Montaggio incalzante, musica accattivante e l’uso di una doppia telecamera. Danny Boyle torna al cinema con un film decisamente forte, 127 ore, basato sulla vera storia di Aron Ralston (interpretato da James Franco), alpinista statunitense che nel maggio del 2003 rimase intrappolato sulle montagne dello Utah, costretto ad amputarsi un braccio per potersi liberare dal masso che per quasi 5 giorni lo ha trattenuto in una gola del Blue John Canyon. Il film scritto a quattro mani dal regista di The Millionaire e da Simon Beaufoy, trae ispirazione dal libro di Ralston, Between a Rock and a Hard Place.

Qual è il confine dell’avventura? Sembra chiedere Boyle. Ovvero quanto possiamo spingerci oltre il buon senso, senza rischiare di perdere la vita e tutto quello che abbiamo? Il protagonista, che all’epoca aveva 28 anni, è un amante del trekking, del biking e dell’avventura in generale. Come fa di solito decide di partire per un nuovo viaggio, senza dire niente a nessuno. Una gita solitaria, inframmezzata dal breve incontro con due ragazze, anche loro in visita nello Utah, e da un tuffo in un meraviglioso lago sotto le rocce. Tutto sembra andare per il verso giusto, con un paesaggio mozzafiato a fare da contorno e un senso di libertà che fa bene all’anima.

ATTIVITÀ RICHIESTA ▸
Riproduca per intero il brano sul film 127 ore, senza apportare alcuna modifica. Le righe riportate di seguito non hanno alcun ruolo in questo compito.

DATI ARCHIVIATI ▸

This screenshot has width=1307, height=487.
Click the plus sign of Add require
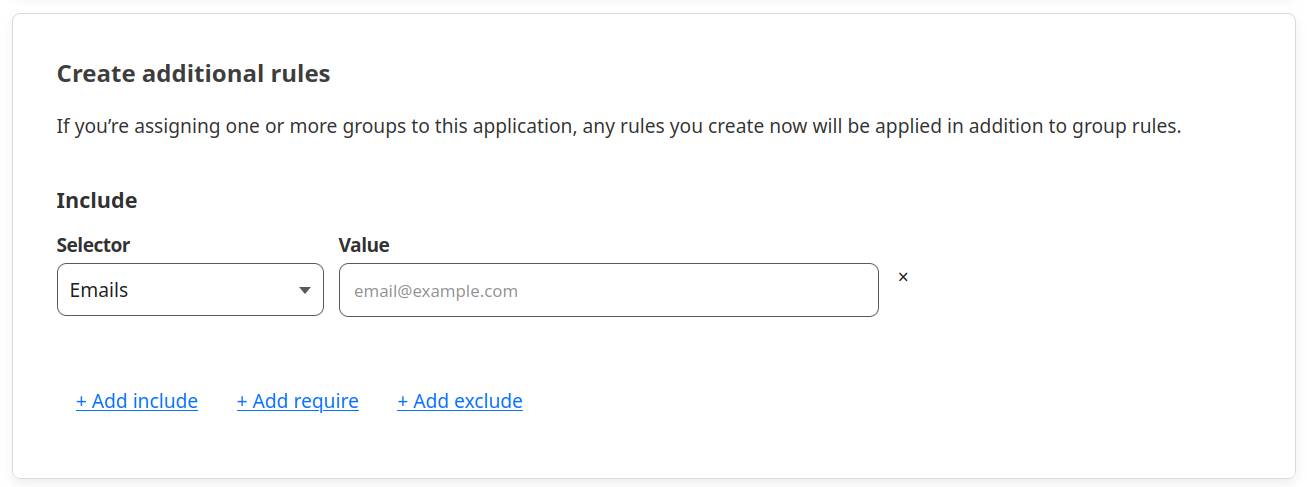pos(242,401)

RISPOSTA AL COMPITO ▸
Montaggio incalzante, musica accattivante e l’uso di una doppia telecamera. Danny Boyle torna al cinema con un film decisamente forte, 127 ore, basato sulla vera storia di Aron Ralston (interpretato da James Franco), alpinista statunitense che nel maggio del 2003 rimase intrappolato sulle montagne dello Utah, costretto ad amputarsi un braccio per potersi liberare dal masso che per quasi 5 giorni lo ha trattenuto in una gola del Blue John Canyon. Il film scritto a quattro mani dal regista di The Millionaire e da Simon Beaufoy, trae ispirazione dal libro di Ralston, Between a Rock and a Hard Place.

Qual è il confine dell’avventura? Sembra chiedere Boyle. Ovvero quanto possiamo spingerci oltre il buon senso, senza rischiare di perdere la vita e tutto quello che abbiamo? Il protagonista, che all’epoca aveva 28 anni, è un amante del trekking, del biking e dell’avventura in generale. Come fa di solito decide di partire per un nuovo viaggio, senza dire niente a nessuno. Una gita solitaria, inframmezzata dal breve incontro con due ragazze, anche loro in visita nello Utah, e da un tuffo in un meraviglioso lago sotto le rocce. Tutto sembra andare per il verso giusto, con un paesaggio mozzafiato a fare da contorno e un senso di libertà che fa bene all’anima.